Growing up, Kent turned to literature as a means of seeing herself. The first queer book she read was The Well of Loneliness by Radclyffe Hall. She prefaces that particularly with historical fiction, in some ways “we need these narratives of shame because we don’t want to sugar-coat the past, that show the dangers of being queer and the sadness that comes with society is completely preventing you the freedom of your own sexuality and love.”

Same-Sex Marriage Plebiscite Changed Narrative Outline of Devotion

Initially wanting to write on the power of female friendship between Old Lutherans, the 2017 plebiscite saw to anger and sadness that came from receiving “awful pamphlets in the letterbox” and made her realise the power she wielded as an author was nonetheless in story.

This changed the narrative outline of Devotion, and Kent decided to write for those searching for validation and community.

Devotion was crafted from a yearning to celebrate queer love during a time where there was much turmoil and Kent takes the novel to a place that does not revolve around shame or punishment.

A Love Story She Wanted to See When She Was Younger

The main characters, Hanne and Thea represent the kind of love story that she wanted to see represented back to herself when she was younger.
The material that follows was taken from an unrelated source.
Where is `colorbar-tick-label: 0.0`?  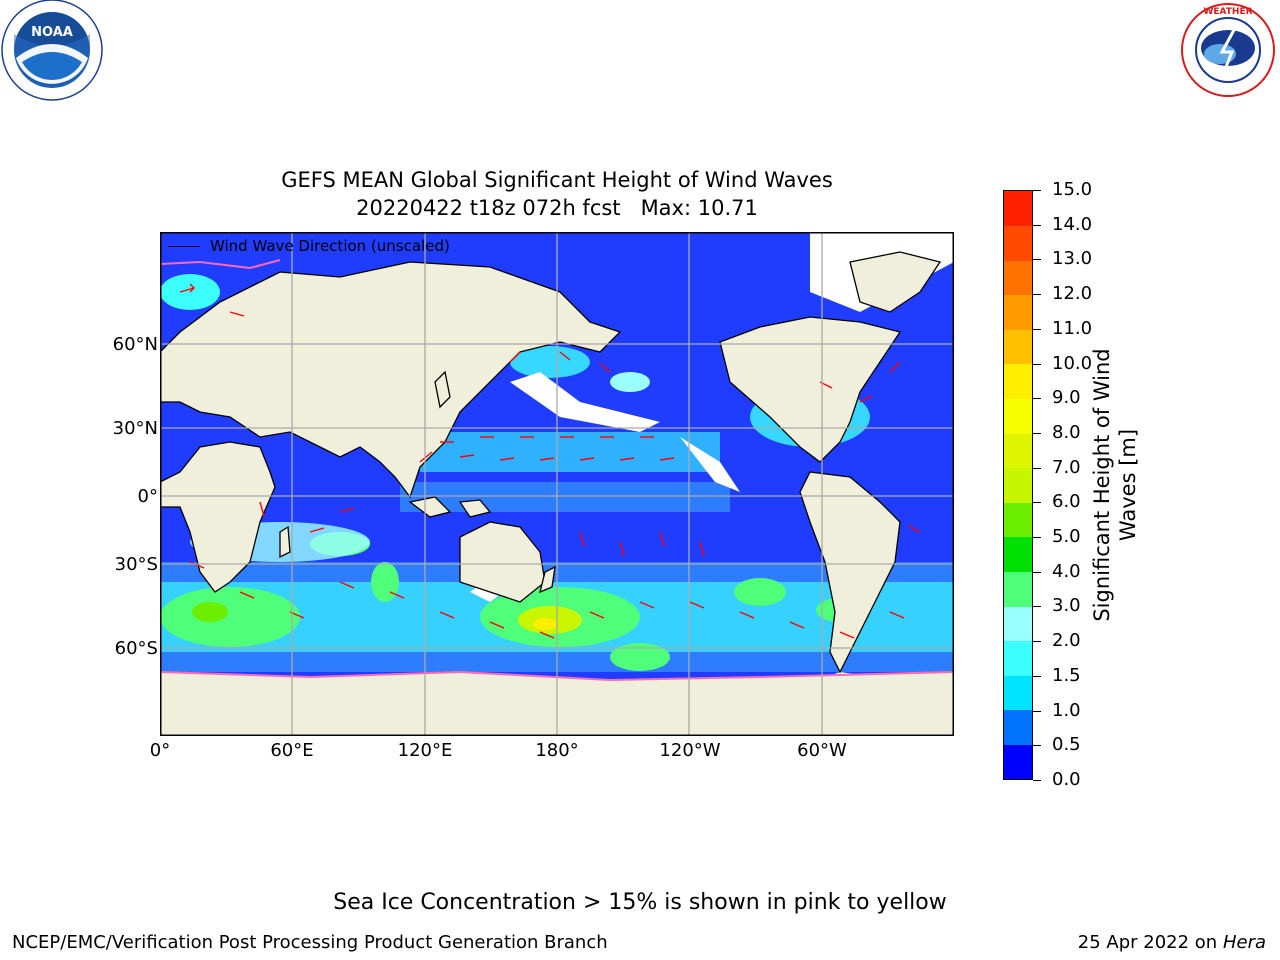
colorbar-tick-label: 0.0 is located at coordinates (1066, 780).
A love story where both characters are completely clear about the nature of their feelings, where “it’s reciprocated, and neither feel intrinsically shamed by what their feel, neither are they shamed by their community.”

She refers to Hanne’s relationship with the natural world as a ‘synaesthesia’ and describes the deeper exploration of love that is unconditional and shared between two young women that come from a corner of the world dictated by the Church and agriculture. Narrated in the first person, the novel never sees Thea in an objective light, instead, it is always through the lens of Hanne’s “complete devotion and adoration of her.”
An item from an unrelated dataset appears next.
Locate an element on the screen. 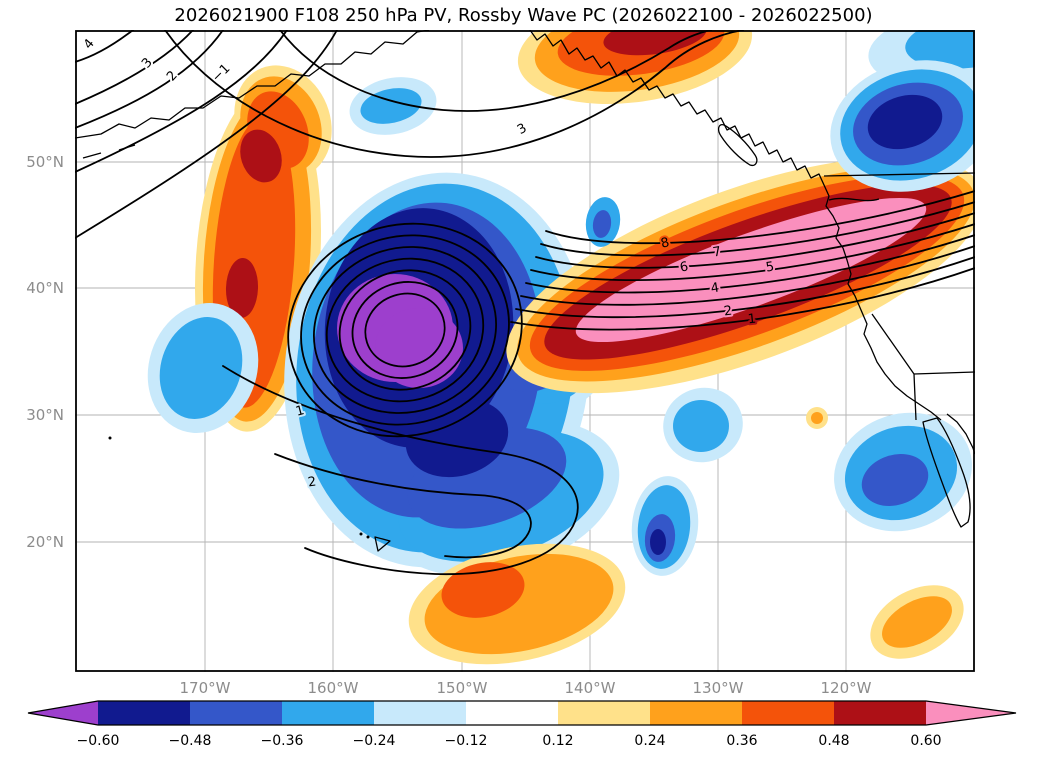 Image resolution: width=1047 pixels, height=765 pixels. x-tick-label: 140°W is located at coordinates (590, 688).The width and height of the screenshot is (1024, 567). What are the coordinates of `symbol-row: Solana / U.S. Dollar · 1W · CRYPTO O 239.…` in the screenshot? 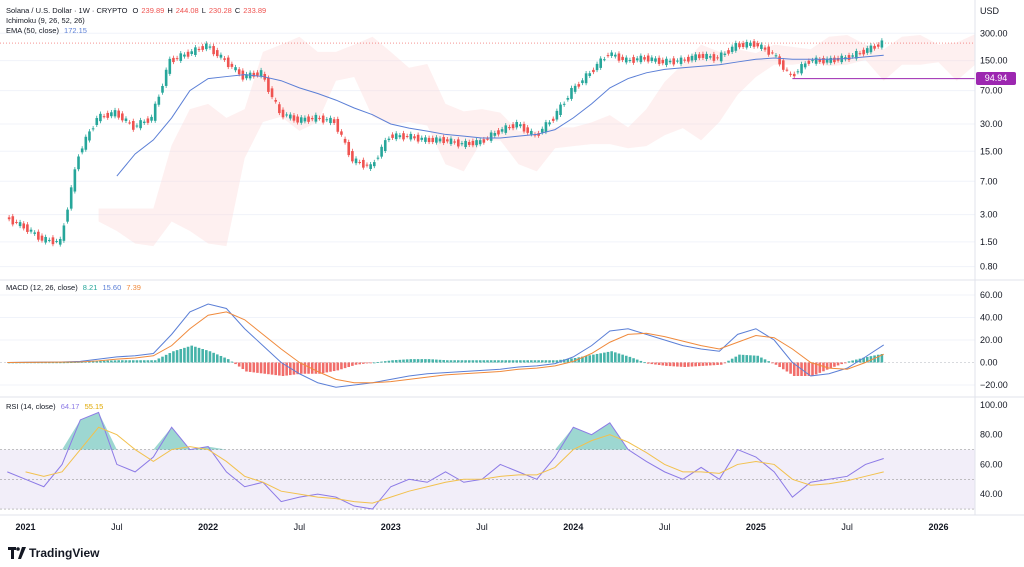 It's located at (139, 11).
For Kent, queerness is an intrinsic part of who she is and where so much of her compulsion for creativity is spurred from. Being queer has liberated her from pressures and feelings of not belonging in her younger years, into a space where she now comfortably embraces a lack of convention.

“To accept yourself as a queer person requires radical self-love in some ways,” she states. Self-love can then “transform into other decisions and ways that you approach life, it’s a very open and wondrous way to live.”